Local Rule B-106 of the District Court Rules of Bankruptcy Practice and Procedure for the United States District Court of Utah requires that a party seeking a transfer of an adversary proceeding to the district court for disposition must file an application for a transmittal order with the bankruptcy court. Thereafter, the bankruptcy court can certify that a transfer of an adversary proceeding is appropriate under one of the grounds specified in Local Rule B-106(1)(A)-(C). Local Rule B-106 provides in pertinent part:

A particular proceeding commenced in or removed to the bankruptcy court shall be transferred to the district court for disposition by a district judge only in accordance with the following procedure:
(1) A party seeking such transfer shall file an application therefor in the bankruptcy court certifying one or more of the following grounds:
(A) The particular proceeding is a personal injury tort or a wrongful death claim within the purview of 28 U.S.C. § 157(b)(5).
(B) Resolution of the particular proceeding requires consideration of both title 11 and other laws of the United States regulating organizations or activities affecting interstate commerce and thus must be withdrawn to the district court under 28 U.S.C. § 157(d).
(C) Cause exists, within the contemplation of 28 U.S.C. § 157(d), for the withdrawal of the particular proceeding to the district court (a specification of such alleged cause must be stated).
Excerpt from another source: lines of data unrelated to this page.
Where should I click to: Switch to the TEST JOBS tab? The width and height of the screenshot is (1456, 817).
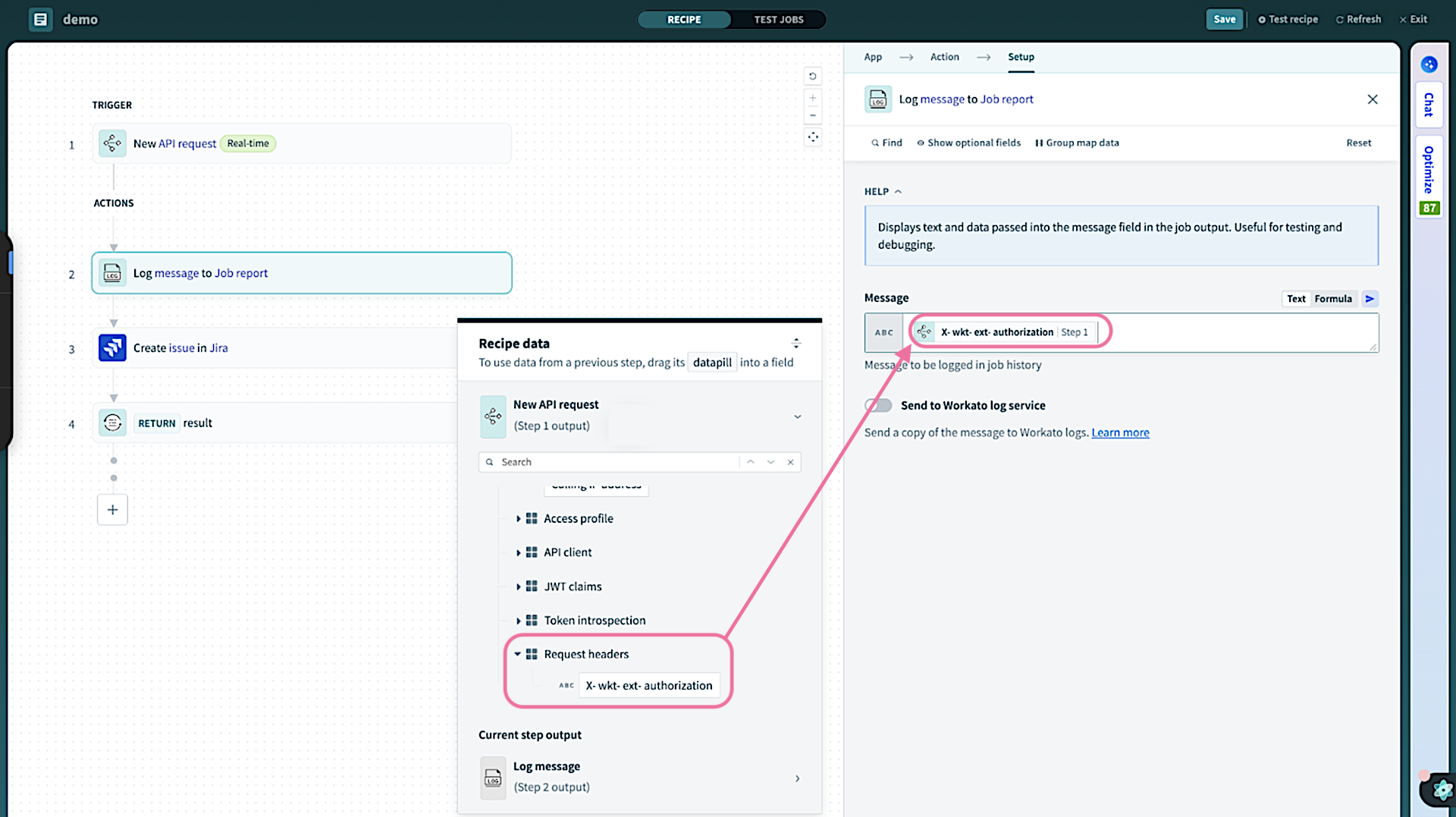pos(779,19)
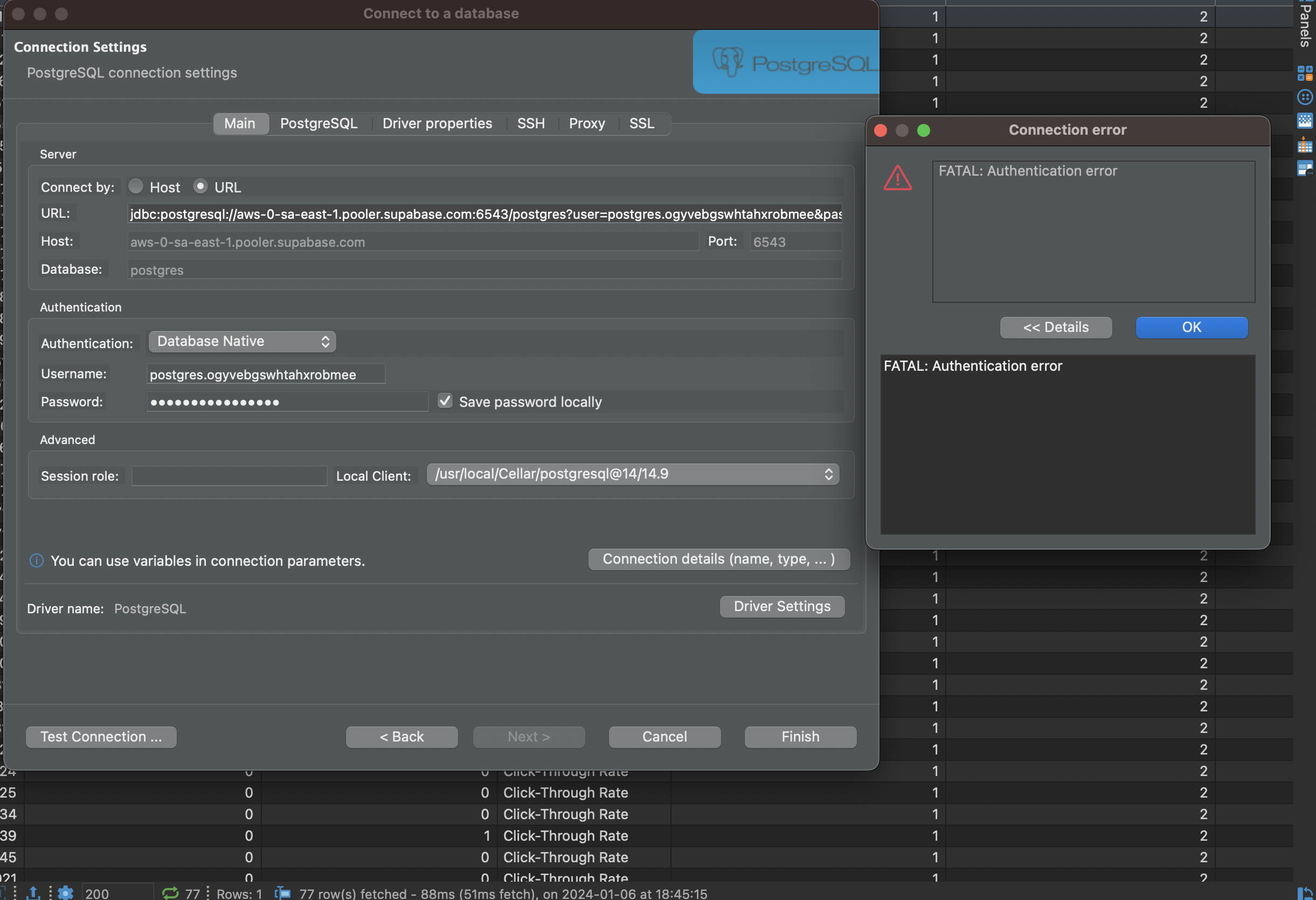
Task: Click the virtual keyboard icon in Panels sidebar
Action: click(x=1305, y=120)
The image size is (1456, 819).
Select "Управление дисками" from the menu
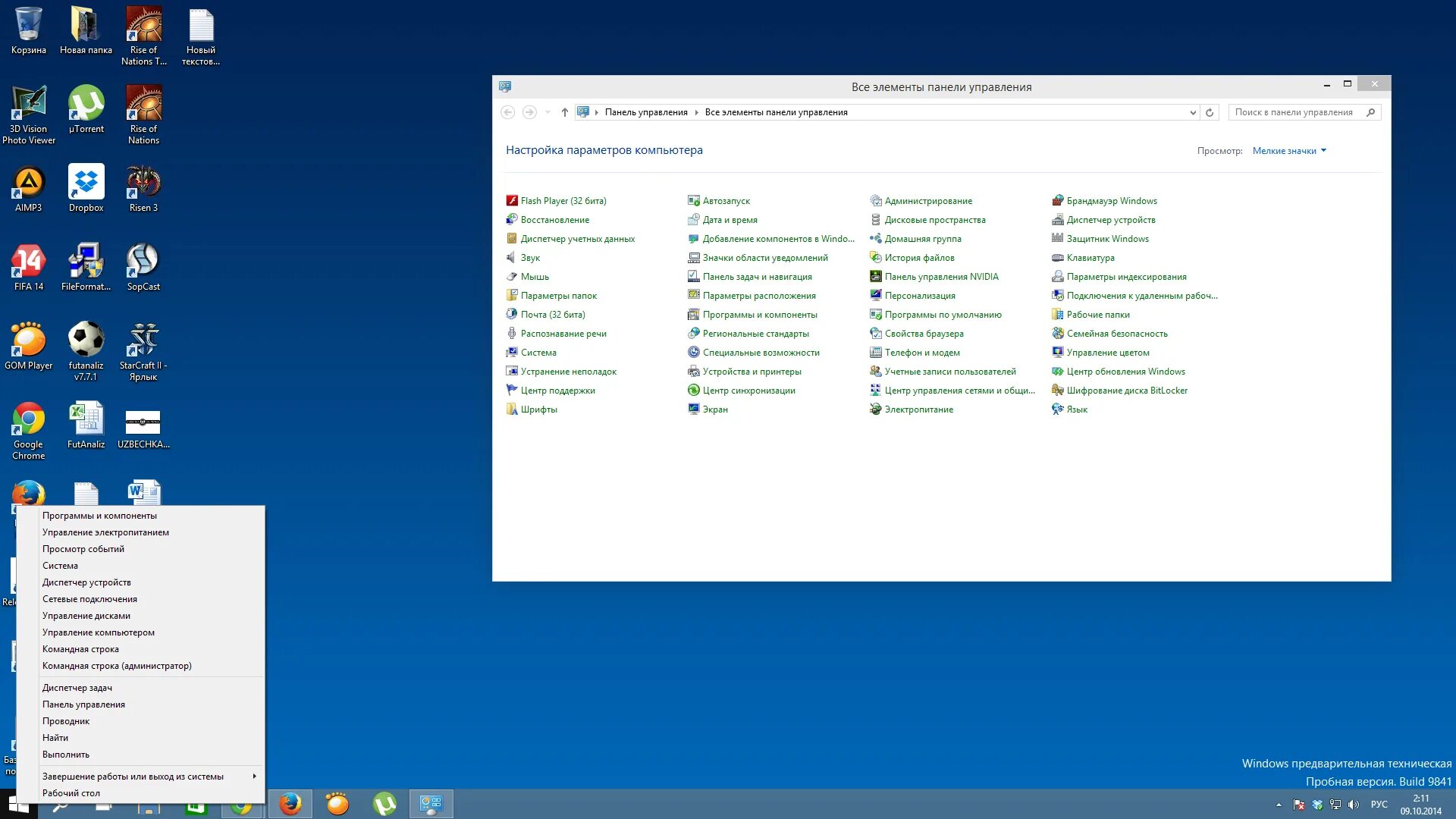point(86,616)
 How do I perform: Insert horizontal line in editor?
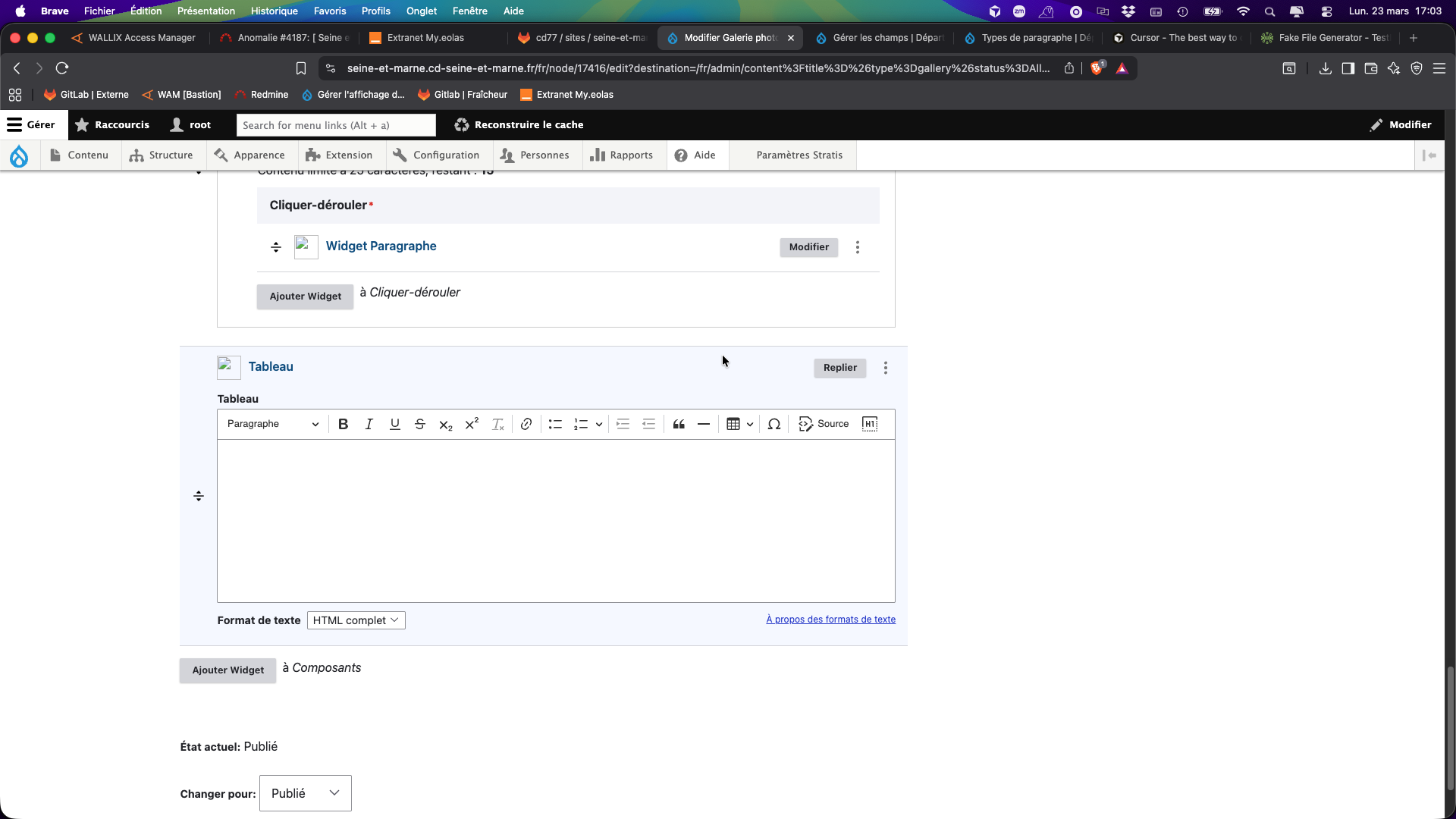click(x=704, y=425)
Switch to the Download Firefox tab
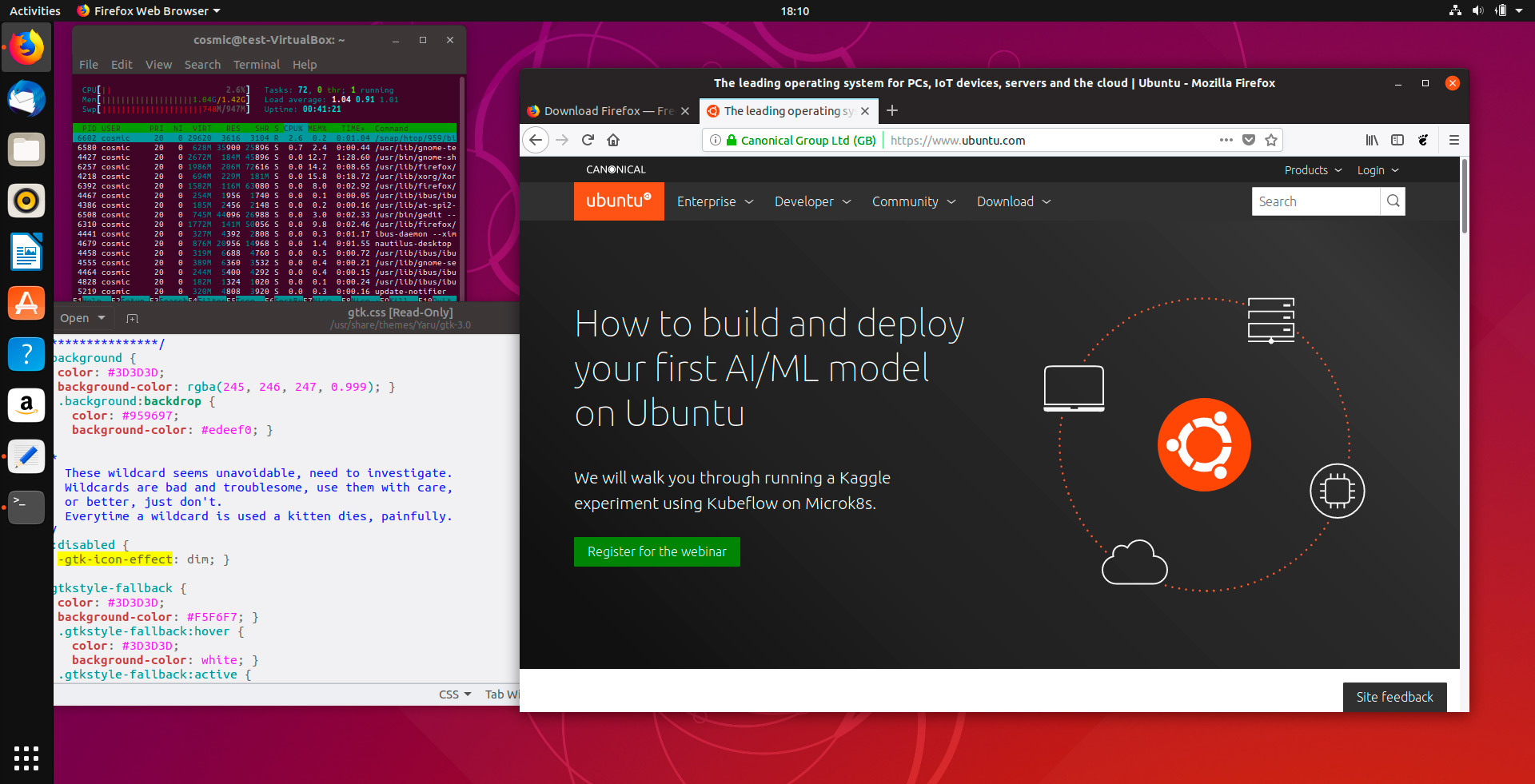Screen dimensions: 1535x784 pos(608,111)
Grounds for transmittal include a certification that cause exists, within the contemplation of 28 U.S.C. § 157(d), for the withdrawal of a particular proceeding to the district court. Local Rule B-106(1)(C).

Local Rule B-106 is consistent with Bankruptcy Rule 5011(a) which requires the district court to hear a motion to withdraw a case or proceeding. Local Rule B-106 is the administrative procedure adopted by this court as the method of transferring withdrawal motions in an orderly manner to the district court. This local rule respects the policy of having all motions regarding bankruptcy matters filed with the bankruptcy clerk. Subsequent to the filing of a withdrawal motion and application for a transmittal order with the bankruptcy clerk, the bankruptcy judge will sign and enter the order on the docket sheet of the adversary proceeding. Then, in accordance with local rules, the bankruptcy clerk will forward the motion to the district court clerk who will randomly assign the matter to a district judge for a hearing.

Despite the applicable procedure for forwarding withdrawal motions as outlined by local rule, the plaintiffs’ counsel did not file the required application for a transmittal order with the bankruptcy court. This court is of the opinion that Local Rule B-106 is complementary with 28 U.S.C. § 157(d) and Bankruptcy Rule 5011(a). While section 157(d) of title 28 and Bankruptcy Rule 5011(a) provide that a district judge shall hear a withdrawal motion, Local Rule B-106 provides the administrative procedure to forward a withdrawal motion to the district court. Consequently, plaintiffs’ motion is not properly before this court. Until the plaintiffs file this withdrawal motion in the bankruptcy court and properly apply for a transmittal order in accordance with Local Rule B-106, this court cannot address whether equitable or other grounds exist to withdraw the reference regarding the adversary proceedings.

Accordingly,

IT IS HEREBY ORDERED that plaintiffs’ motion is denied.

[1] Integon is also a wholly-owned subsidiary of Southmark Corporation and acquired the mortgage on the apartment complex property owned by Foxwood.